Passage provided.
* start *

The group-based intervention comprised a series of meetings for six birth parents of children in foster care, directed by a professional group leader. Participation was offered to all parents whose children were presumed to be in long-term out-of-home care, with the exception of those with ongoing substance abuse or who were considered as likely to be violent. The aim of the intervention was to offer support and guidance in the role of being a non-resident parent and to provide an opportunity to share experiences with others. The themes for discussion were agreed at the start of the programme and each session was structured around a specific topic. Meetings were held according to plan every second week for half a year. Subsequently, the parents expressed a wish to continue meeting, so an additional five sessions were organised and further help given for these to continue for as long as participants wished.
Data collection
Data for both studies were gathered through semi-structured qualitative interviews (Edwards and Holland, 2013), ensuring that the parents’ views on specific support interventions were accurately recorded while, at the same time, allowing for flexibility in participants’ accounts of their support experiences (or lack thereof) regarding their contact with child welfare services. This approach was deemed appropriate since both studies aimed to better understand parents’ wishes for and experiences of support.

* end *

Please rewrite the paragraph starting "The group-based intervention comprised" from the passage on support for birth parents as a brief list that keeps its main facts. The items after this passage are not needed.

Extracted data.
* start *

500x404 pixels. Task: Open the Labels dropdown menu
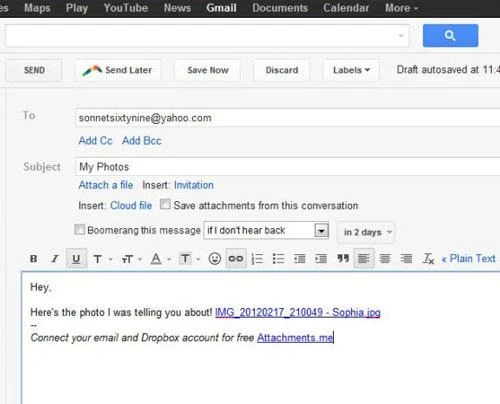351,70
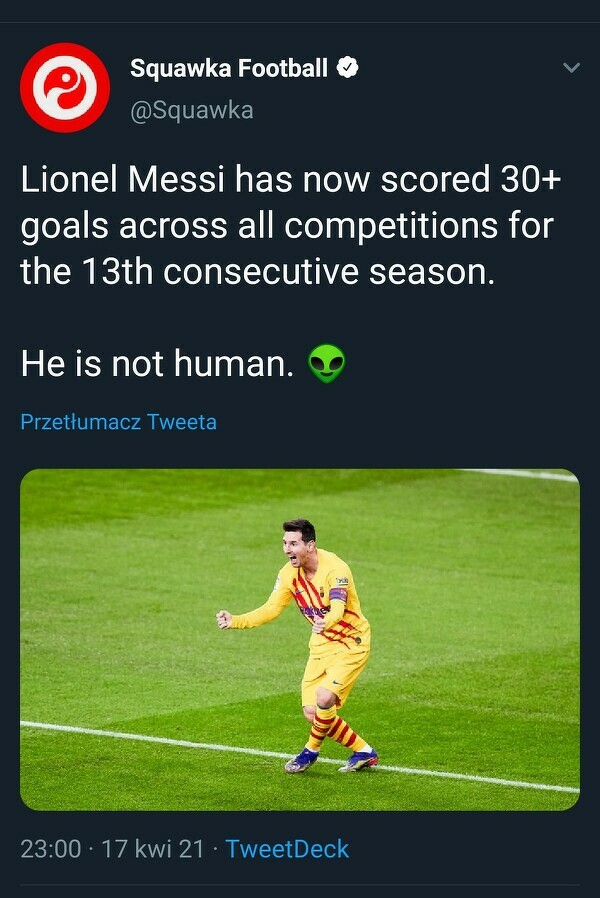This screenshot has height=898, width=600.
Task: Click the "23:00" tweet time
Action: [x=50, y=849]
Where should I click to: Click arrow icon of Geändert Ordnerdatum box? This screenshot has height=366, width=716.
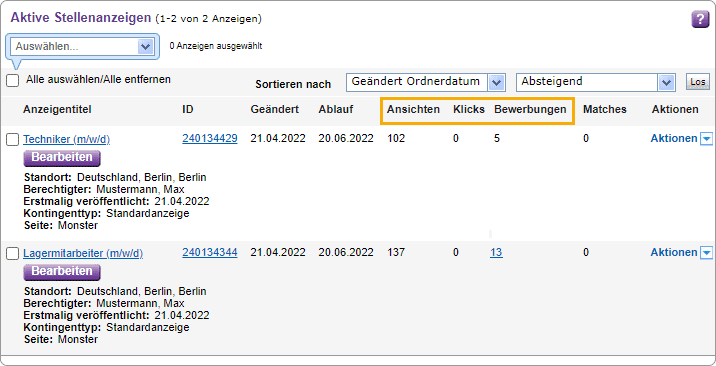click(496, 83)
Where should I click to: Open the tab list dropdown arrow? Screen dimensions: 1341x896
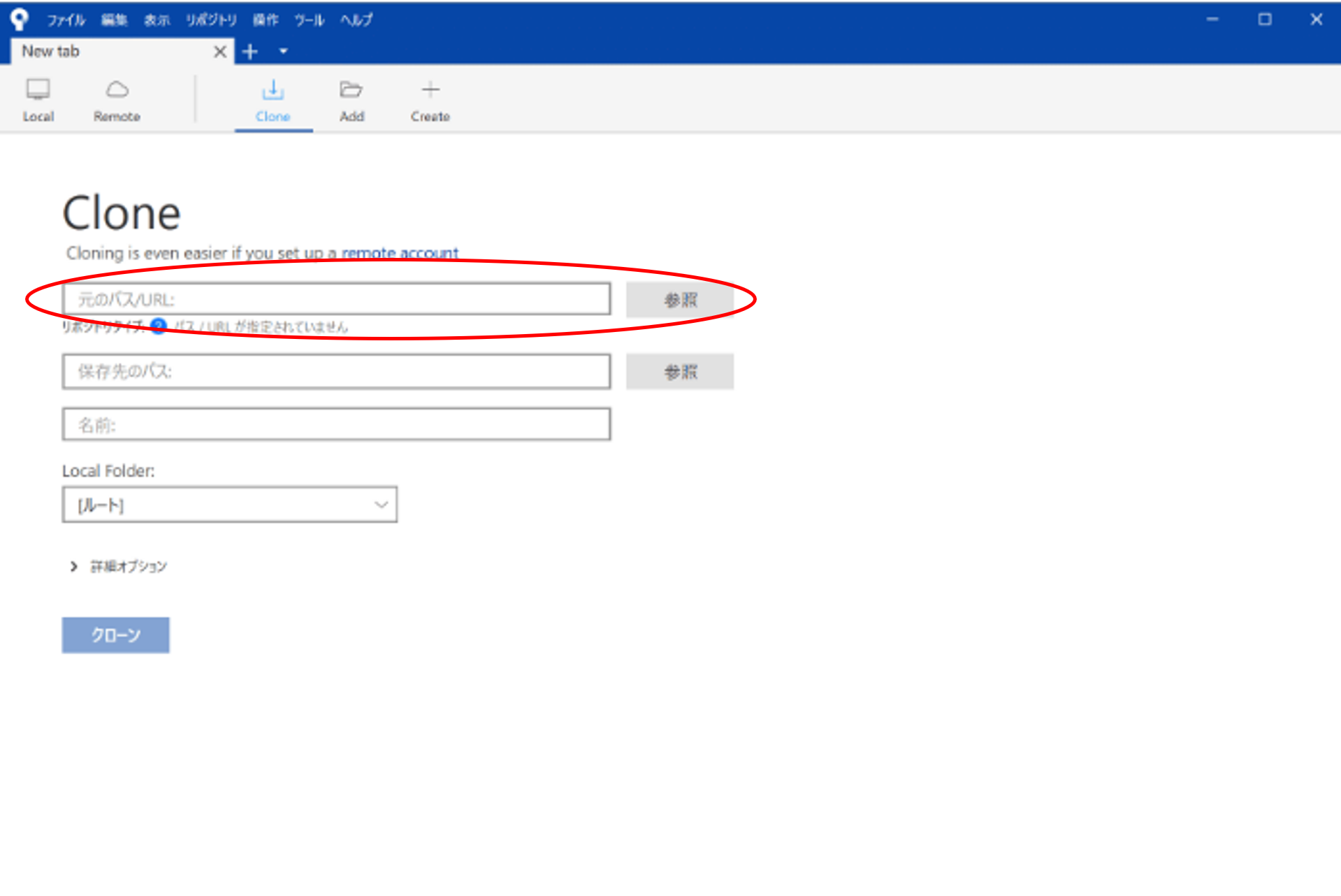(x=283, y=52)
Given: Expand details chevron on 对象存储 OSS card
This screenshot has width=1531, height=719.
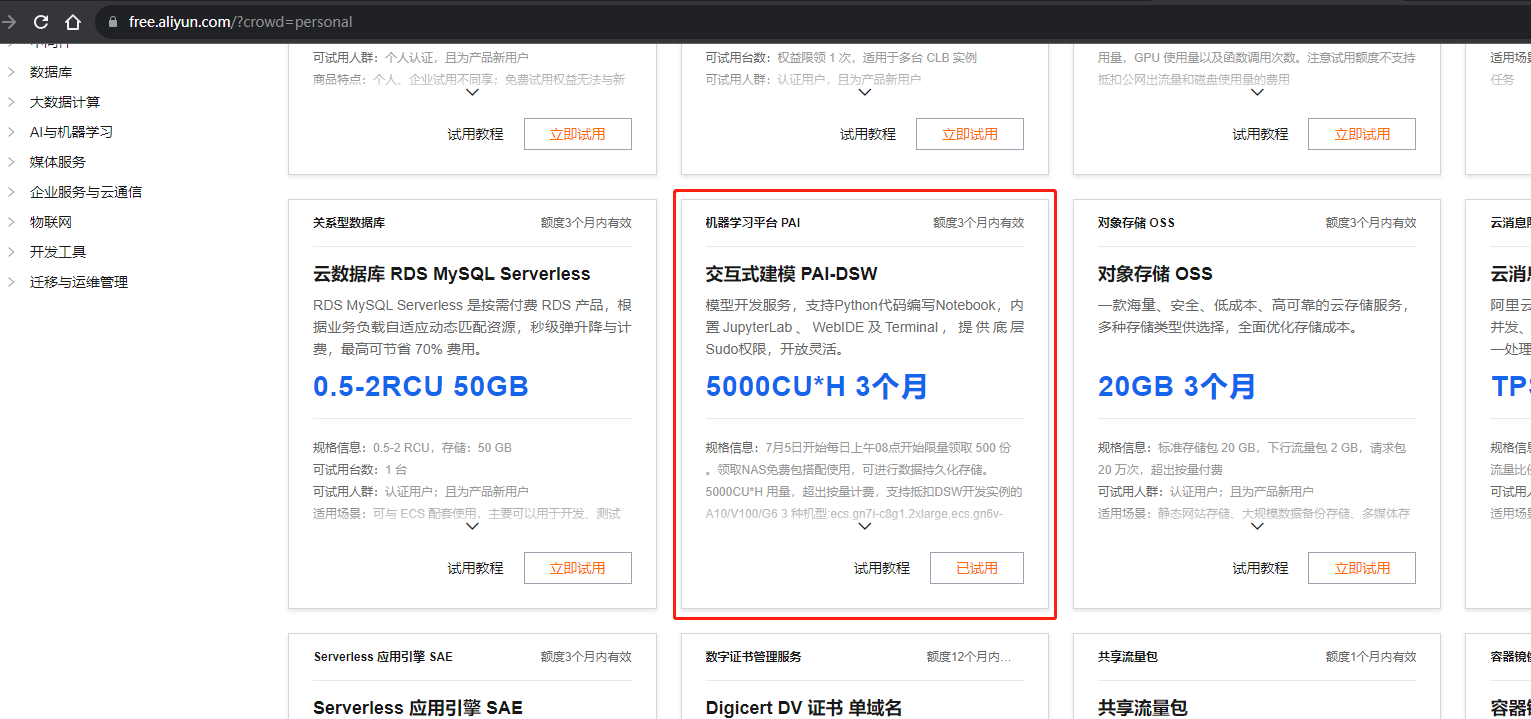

* end *

Result of the exercise.
- Format: a series of meetings for six birth parents of children in foster care, led by a professional group leader.
- Eligibility: offered to all parents whose children were presumed to be in long-term out-of-home care, except those with ongoing substance abuse or considered likely to be violent.
- Aim: to support and guide parents in the role of a non-resident parent and let them share experiences with others.
- Structure: discussion themes were agreed at the start, and each session focused on a specific topic.
- Schedule: meetings took place every second week for half a year, as planned.
- Follow-up: at the parents' request, five more sessions were held, and further help was given so meetings could continue as long as participants wished.